We also made major changes at our SI Swimsuit franchise this year, which directly impacted our quarter negatively by roughly $4 million. For more than 60-years Sports Illustrated Swim has defined beauty and created an indelible imprint as a standalone brand within the SI ecosystem.
Last year Swim leadership and I agreed that it was time to move swim forward towards a more sustainable future. One which didn’t solely center on beauty and one magazine launch per year, but created a 365-day experience in the community in the female lifestyle realm. This pivot included no longer delivering the magazine as part of the SI print subscription, only making it available at newsstands or purchasing purchased online.
launching the Pay With Change initiative, which mandated that sponsors and advertisers supported female empowerment and investing in the development of content for digital channels year round, as well as launching the Swimfluence Network, which serves as a community based incubator for future talent, brand deals and initiatives.
Swim will focus on advertising programs from companies with demonstrated programs to advance gender equality and drive progress for women empowerment. This was a conscious effort for the long-term.
While executing this shift our largest partner TRX went bankrupt, immediately reducing our revenue for the quarter by $2 million. This coupled with our strategic change has created a $4 million shortfall for the quarter of note last year Swim occurred in Q3.
There is good news however, the support for this initiative has added more than 25 new brands that showcased powerful female empowerment initiatives during both May’s launch and immediately into July’s dynamic three day experience at Miami Swim Week.
Four million more unique users year-over-year. More than 200 pieces of influencer and creator content which will run over the next several months and a record setting number of press impressions.
The launch of this year’s issued 14 million users during the three months post launch, compared to four million users during the three months post launch last year, an increase of over 10 million users year-over-year according to Google Analytics.

- **Actions to take**
1) In the SI Swimsuit text, what caused the roughly $4 million shortfall for the quarter?
2) Reproduce the entries from their first line through the line containing "coord(1153,166)", including both of those lines.

- **Source data**
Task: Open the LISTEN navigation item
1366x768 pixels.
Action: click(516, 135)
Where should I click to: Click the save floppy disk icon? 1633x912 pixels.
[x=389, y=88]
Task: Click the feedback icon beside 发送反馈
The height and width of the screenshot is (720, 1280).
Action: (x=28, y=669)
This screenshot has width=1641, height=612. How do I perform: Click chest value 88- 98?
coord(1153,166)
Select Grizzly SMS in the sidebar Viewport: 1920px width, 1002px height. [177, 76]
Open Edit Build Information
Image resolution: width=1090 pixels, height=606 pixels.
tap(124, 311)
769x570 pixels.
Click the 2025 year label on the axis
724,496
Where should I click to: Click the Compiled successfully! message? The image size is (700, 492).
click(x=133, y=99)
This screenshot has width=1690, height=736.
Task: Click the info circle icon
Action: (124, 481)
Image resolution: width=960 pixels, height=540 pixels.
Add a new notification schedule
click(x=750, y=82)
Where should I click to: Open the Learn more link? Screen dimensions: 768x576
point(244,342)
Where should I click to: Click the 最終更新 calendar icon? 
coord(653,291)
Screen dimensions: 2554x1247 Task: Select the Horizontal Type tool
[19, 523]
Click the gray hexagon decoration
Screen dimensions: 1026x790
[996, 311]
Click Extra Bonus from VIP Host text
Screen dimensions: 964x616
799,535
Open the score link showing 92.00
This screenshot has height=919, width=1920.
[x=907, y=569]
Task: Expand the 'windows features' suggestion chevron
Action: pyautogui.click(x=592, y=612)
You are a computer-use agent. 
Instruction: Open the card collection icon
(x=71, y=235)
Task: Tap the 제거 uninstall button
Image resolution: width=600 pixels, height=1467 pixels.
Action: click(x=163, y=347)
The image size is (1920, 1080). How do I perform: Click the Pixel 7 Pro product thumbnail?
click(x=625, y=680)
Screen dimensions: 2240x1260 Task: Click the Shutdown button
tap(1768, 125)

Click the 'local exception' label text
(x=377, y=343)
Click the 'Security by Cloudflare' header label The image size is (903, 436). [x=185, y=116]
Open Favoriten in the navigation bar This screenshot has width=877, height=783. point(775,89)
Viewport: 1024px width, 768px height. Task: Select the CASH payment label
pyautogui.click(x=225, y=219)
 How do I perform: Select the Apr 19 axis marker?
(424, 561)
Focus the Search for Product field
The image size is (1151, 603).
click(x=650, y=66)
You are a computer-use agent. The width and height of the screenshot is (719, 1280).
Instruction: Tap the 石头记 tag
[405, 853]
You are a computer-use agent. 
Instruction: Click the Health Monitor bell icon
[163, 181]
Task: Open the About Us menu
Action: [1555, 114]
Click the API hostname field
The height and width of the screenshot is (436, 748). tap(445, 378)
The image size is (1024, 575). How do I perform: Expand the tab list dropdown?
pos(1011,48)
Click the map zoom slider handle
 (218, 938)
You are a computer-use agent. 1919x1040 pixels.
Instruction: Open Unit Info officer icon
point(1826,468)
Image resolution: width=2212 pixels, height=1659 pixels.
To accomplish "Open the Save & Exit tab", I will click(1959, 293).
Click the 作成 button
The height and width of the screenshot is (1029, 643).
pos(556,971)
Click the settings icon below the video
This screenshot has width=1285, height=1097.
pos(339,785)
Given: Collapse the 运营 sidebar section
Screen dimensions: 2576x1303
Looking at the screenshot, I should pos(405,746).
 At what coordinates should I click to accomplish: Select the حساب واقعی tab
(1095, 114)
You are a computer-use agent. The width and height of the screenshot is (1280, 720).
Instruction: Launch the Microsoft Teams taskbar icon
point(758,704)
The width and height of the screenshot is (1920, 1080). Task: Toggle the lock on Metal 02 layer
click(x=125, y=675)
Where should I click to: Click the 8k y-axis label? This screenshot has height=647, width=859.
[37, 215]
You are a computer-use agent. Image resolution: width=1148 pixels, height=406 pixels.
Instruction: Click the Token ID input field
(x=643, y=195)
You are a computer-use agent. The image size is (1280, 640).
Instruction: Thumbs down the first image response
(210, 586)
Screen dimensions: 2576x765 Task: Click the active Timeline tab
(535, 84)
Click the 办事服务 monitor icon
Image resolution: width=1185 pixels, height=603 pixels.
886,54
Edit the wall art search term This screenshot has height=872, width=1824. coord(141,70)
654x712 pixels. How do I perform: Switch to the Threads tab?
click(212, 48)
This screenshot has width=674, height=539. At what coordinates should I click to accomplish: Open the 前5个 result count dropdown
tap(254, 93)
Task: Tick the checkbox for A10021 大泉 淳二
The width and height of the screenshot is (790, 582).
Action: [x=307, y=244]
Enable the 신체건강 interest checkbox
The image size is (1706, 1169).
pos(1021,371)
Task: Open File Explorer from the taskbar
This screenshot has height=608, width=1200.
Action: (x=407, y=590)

- **Results for the exercise**
1) The shortfall came from two things combined. The strategic shift away from a beauty-centered, once-a-year magazine was one, which included no longer delivering the magazine with the SI print subscription. The other was the bankruptcy of the largest partner, TRX, which immediately cut revenue for the quarter by $2 million.

2)
Task: Open the LISTEN navigation item
1366x768 pixels.
Action: click(516, 135)
Where should I click to: Click the save floppy disk icon? 1633x912 pixels.
[x=389, y=88]
Task: Click the feedback icon beside 发送反馈
The height and width of the screenshot is (720, 1280).
Action: (x=28, y=669)
This screenshot has width=1641, height=612. How do I perform: Click chest value 88- 98?
coord(1153,166)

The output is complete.